Photo credit: Sebastián Wilson León
Photo credit: doublespace photography

The jury for the 2019 RAIC International Prize consists of:

  • Anne Carrier,FRAIC – Founder of Anne Carrier Architecture (Lévis, Québec), a firm that received the Governor General’s Medal in Architecture in 2016 and the Architecture MasterPrize in 2018. Carrier is the president of the Association of Architects in Private Practice of Québec (AAPPQ).
  • Stephen Hodder, MBE – Hodder Associates (Manchester, UK) received the most important award in British architecture for a single building, the inaugural RIBA Stirling Prize, and has won over 40 major awards.  Hodder is past president of the Royal Institute of British Architects.
  • Barry Johns, FRAIC – Principal of Barry Johns Architects (Edmonton, Alberta), Johns was the first international recipient of the Leslie N. Boney Spirit of Fellowship Award from the American Institute of Architects’ College of Fellows in 2018. He is Past Chancellor of the RAIC College of Fellows.
  • Eva Matsuzaki, PP/FRAIC – A founding member of Women in Architecture and co-founder of Matsuzaki Wright Architects in Vancouver, British Columbia, Matsuzaki was the first woman president of the Royal Architectural Institute of Canada (1998-1999). She has served as the Chair of the Canadian Architectural Certification Board.
  • Diarmuid Nash, PP/FRAIC, Jury Chair – Diarmuid Nash is a partner at Moriyama & Teshima Architects (Toronto, Ontario). The firm’s designs have won two Governor-General’s Medals for Architecture.  He is past president of the RAIC and Chancellor of the RAIC College of Fellows.
  • Gilles Saucier, FIRAC – Founding partner of Saucier+Perrotte Architectes (Montréal, Québec). He is a co-recipient of the 2018 RAIC Gold Medal and the first Prix du Québec for design and architecture. His firm represented Canada at the Venice Architecture Biennale in 2004.

David Covo, FRAIC, Associate Professor of Architecture at McGill University, served as Professional Advisor to the jury.

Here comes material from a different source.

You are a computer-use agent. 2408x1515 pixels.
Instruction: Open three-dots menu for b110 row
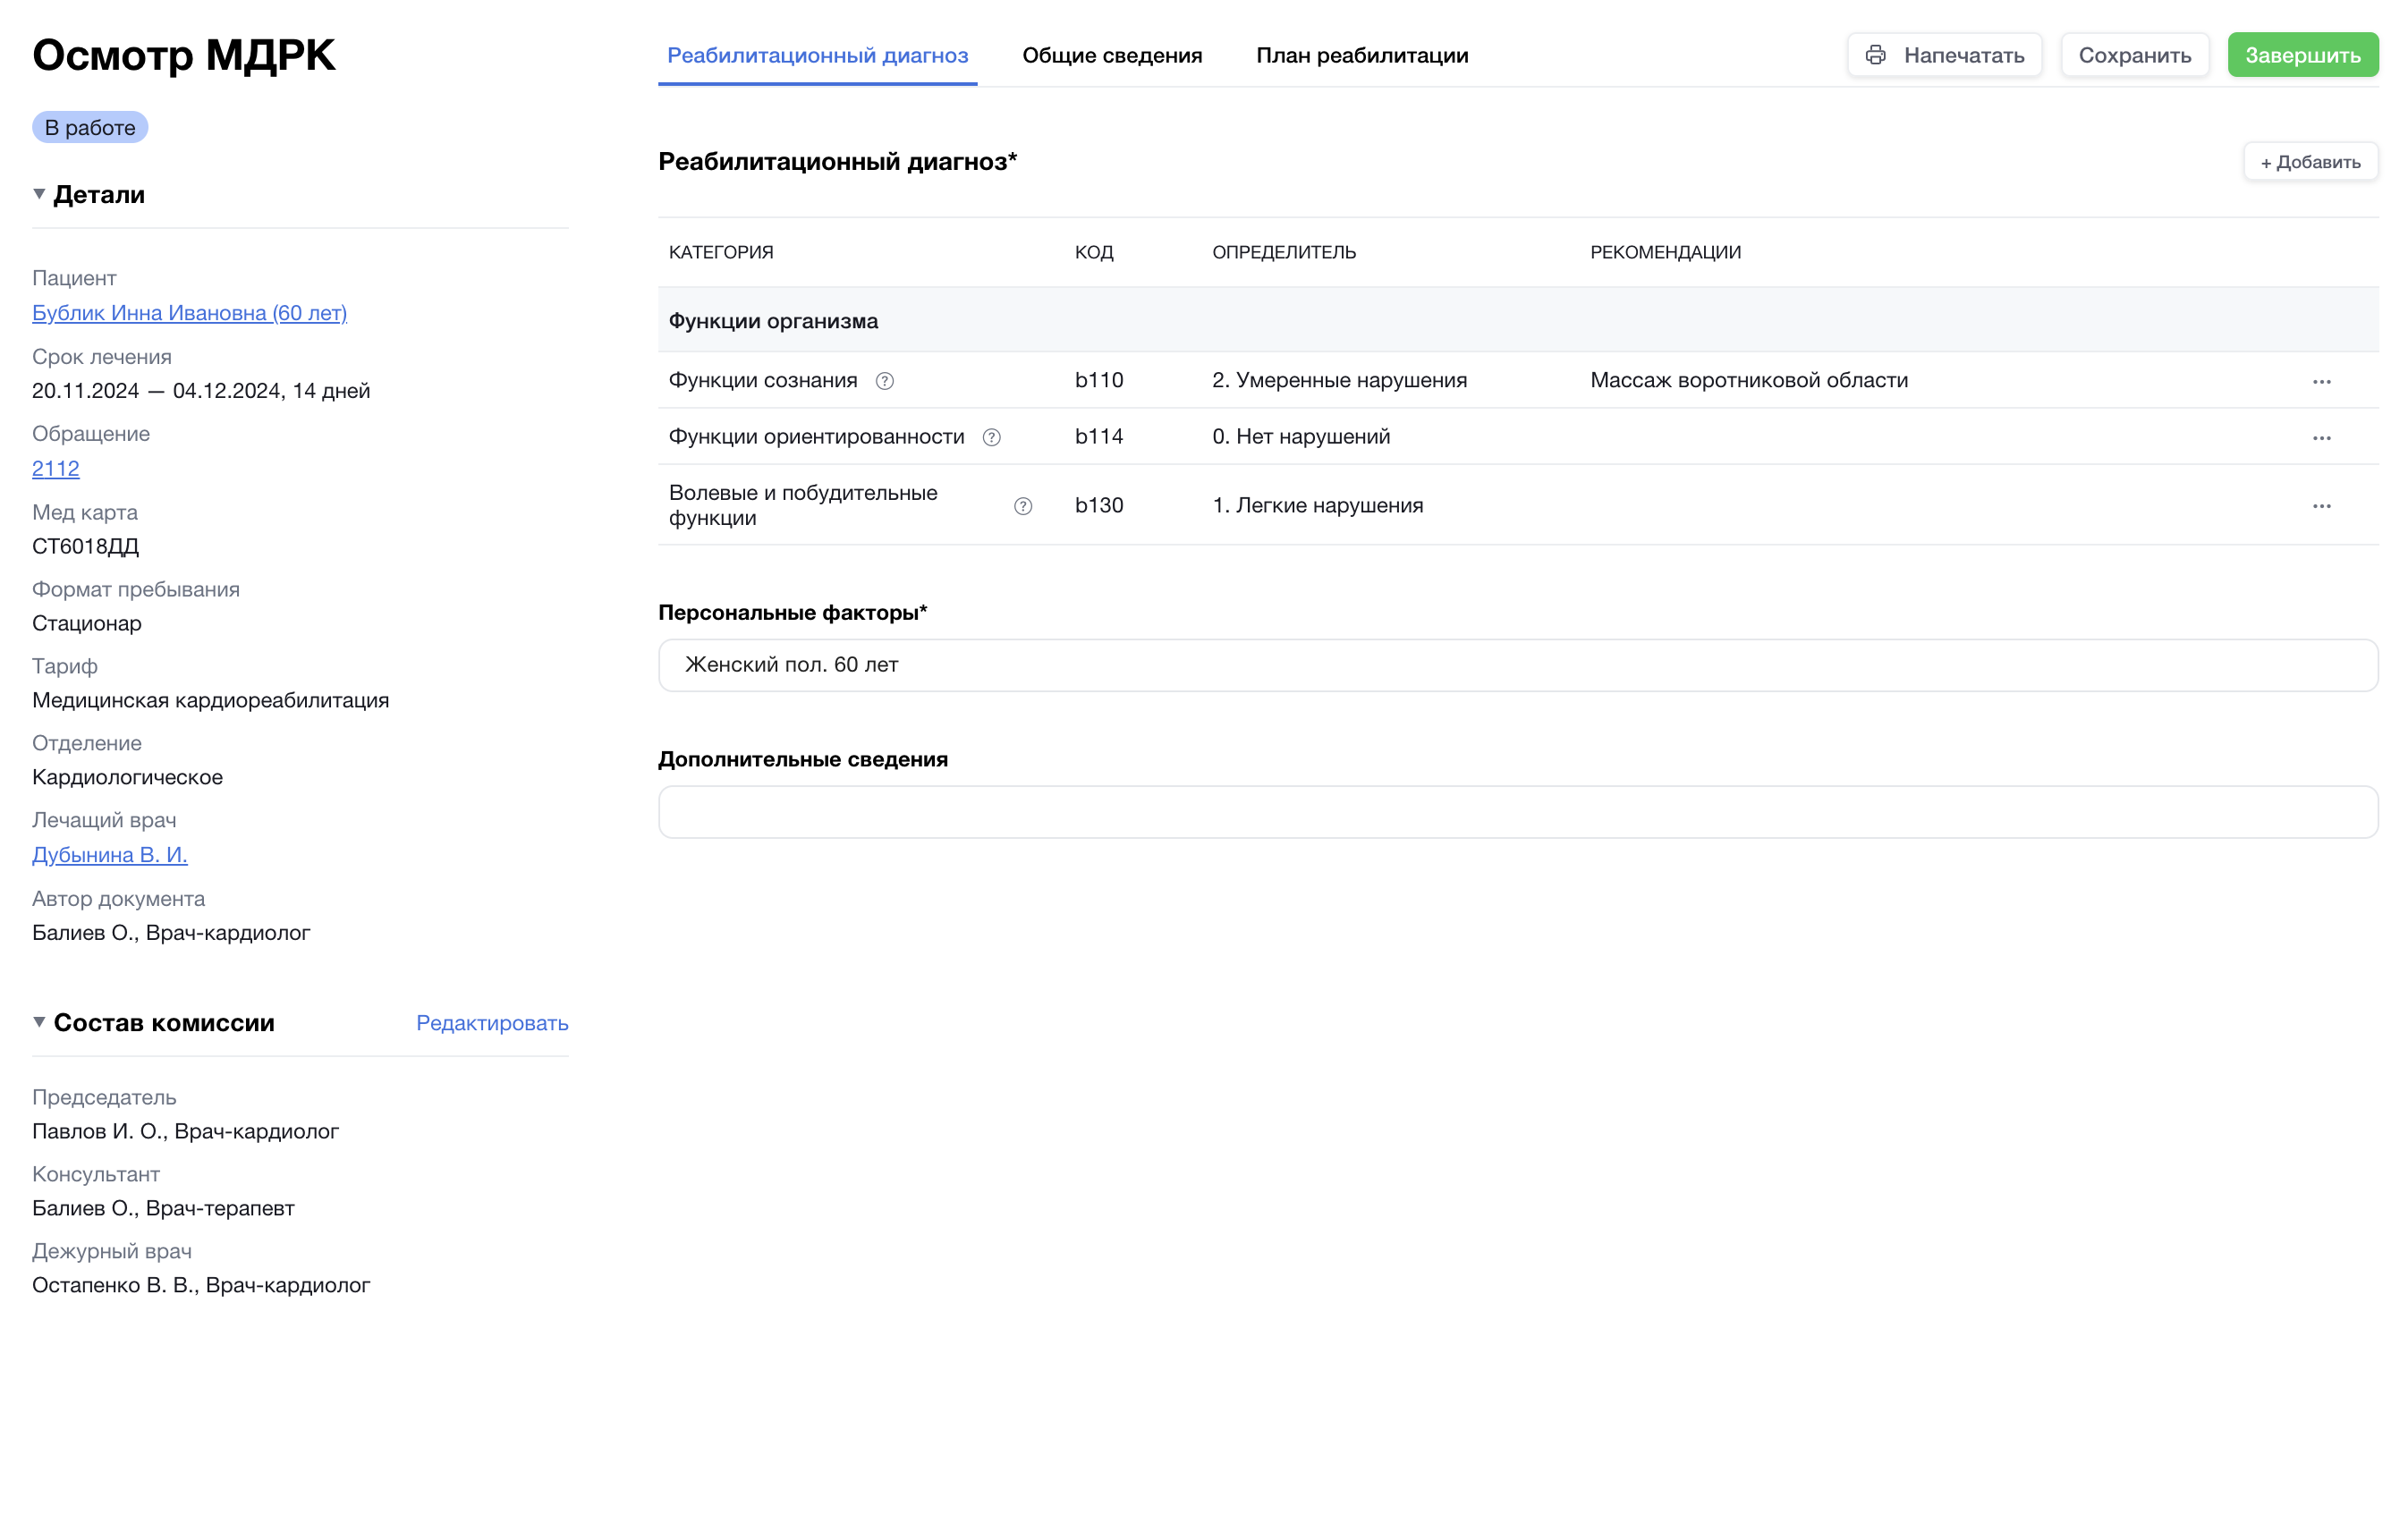(x=2321, y=381)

In addition to the main CAD $100,000 prize, three scholarships of CAD $5,000 were also awarded to students of Canadian schools of architecture on the basis of a written essay on the topic of ‘the moment when they decided to become an architect.’ The winners are Laure Nolte, Dalhousie University, Lucie Palombi, University of Montréal, and Odudu Umoessien, University of Manitoba.